This letter — sent to all UW students on all three campuses simultaneously — establishes the university's baseline expectations: AI use without instructor permission may violate the Student Conduct Code, which defines cheating as "the unauthorized use of assistance, including technology, in completing assignments or exams." Some instructors may encourage AI; others may prohibit it. Students must check each course syllabus.

Key takeaway: No blanket prohibition or permission. Defer to each instructor's syllabus. If unsure, ask before using AI.

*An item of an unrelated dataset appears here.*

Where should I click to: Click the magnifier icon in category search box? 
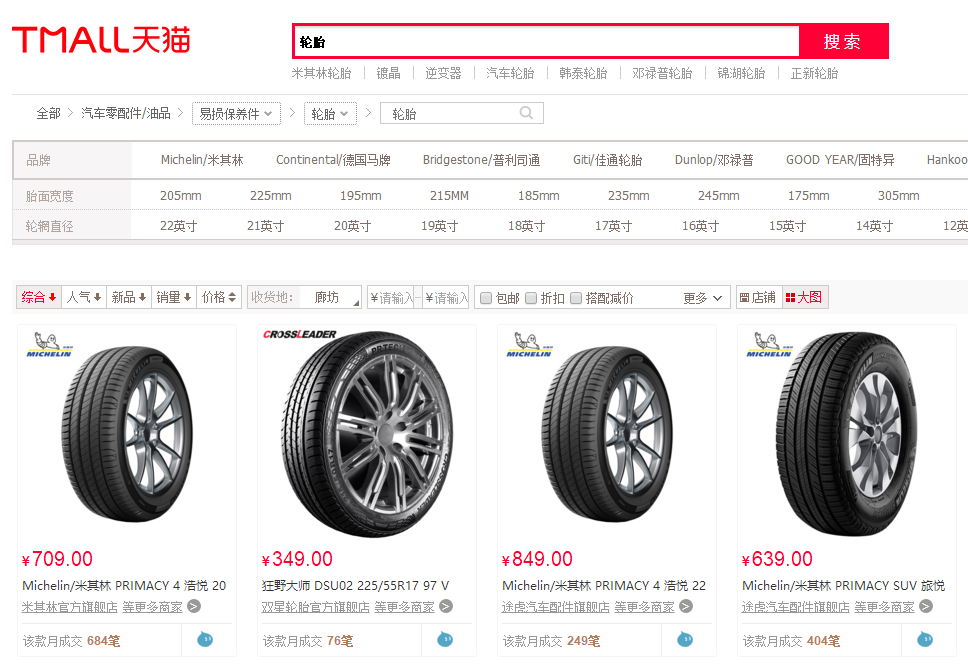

↗ Official Source (UW Student Life) ↗ UW Tacoma Version
Student Conduct Code — Academic Misconduct Definitions (WAC 478-121)
Community Standards & Student Conduct (CSSC) • All Campuses
Guidance

The formal conduct code defines academic misconduct to include "the unauthorized use of assistance, including technology." AI tools fall under this definition when used without instructor permission. Chapter 209, Section 7.C provides detailed definitions including cheating, plagiarism, and unauthorized collaboration.

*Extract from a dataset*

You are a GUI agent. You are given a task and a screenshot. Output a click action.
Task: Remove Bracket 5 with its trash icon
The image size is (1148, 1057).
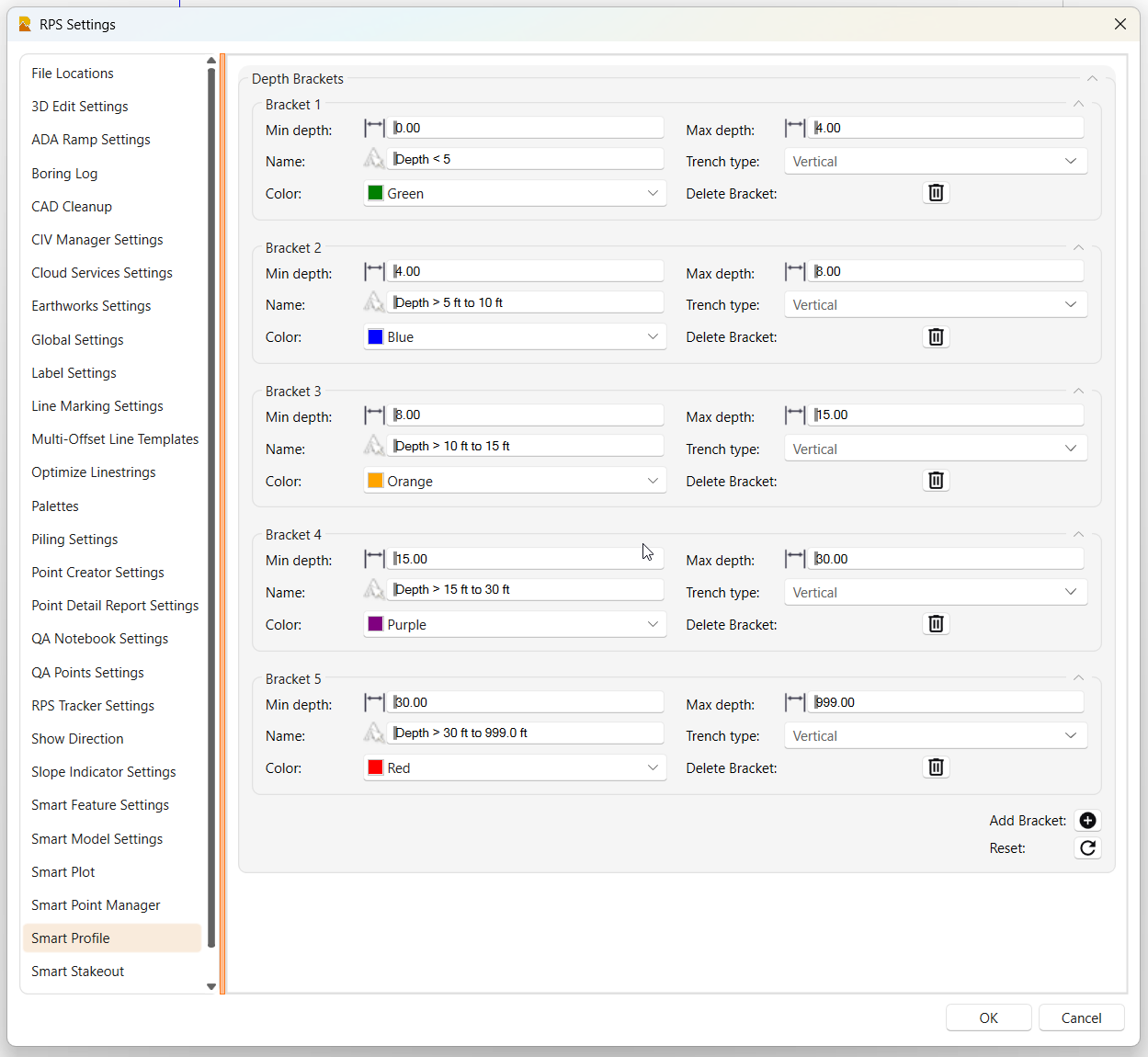pyautogui.click(x=936, y=767)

Companion policies: Student Governance Chapter 209 and Chapter 210 are explicitly referenced in AI communications to students.

↗ Academic Misconduct Page (CSSC)
Sample AI Syllabus Statements — Teaching@UW
Teaching@UW Network • All Campuses (Seattle, Bothell, Tacoma)
Guidance Forbidden Template Allowed Template Conditional Template

Teaching@UW maintains the authoritative collection of sample syllabus language for instructors across all three campuses. Three primary policy stances are modeled:

Full prohibition: "All work submitted for this course must be your own. Any use of generative AI tools when working on assignments is forbidden. Use of generative AI will be considered academic misconduct and subject to investigation."

Allowed without restriction: Students encouraged to use AI (e.g., UW's version of Copilot) with proper citation. AI results may be biased or inaccurate.

Conditional/assignment-by-assignment: Whether AI is permitted is specified per assignment. All AI use must be cited. Only UW-approved tools (Microsoft Copilot) are privacy-safe.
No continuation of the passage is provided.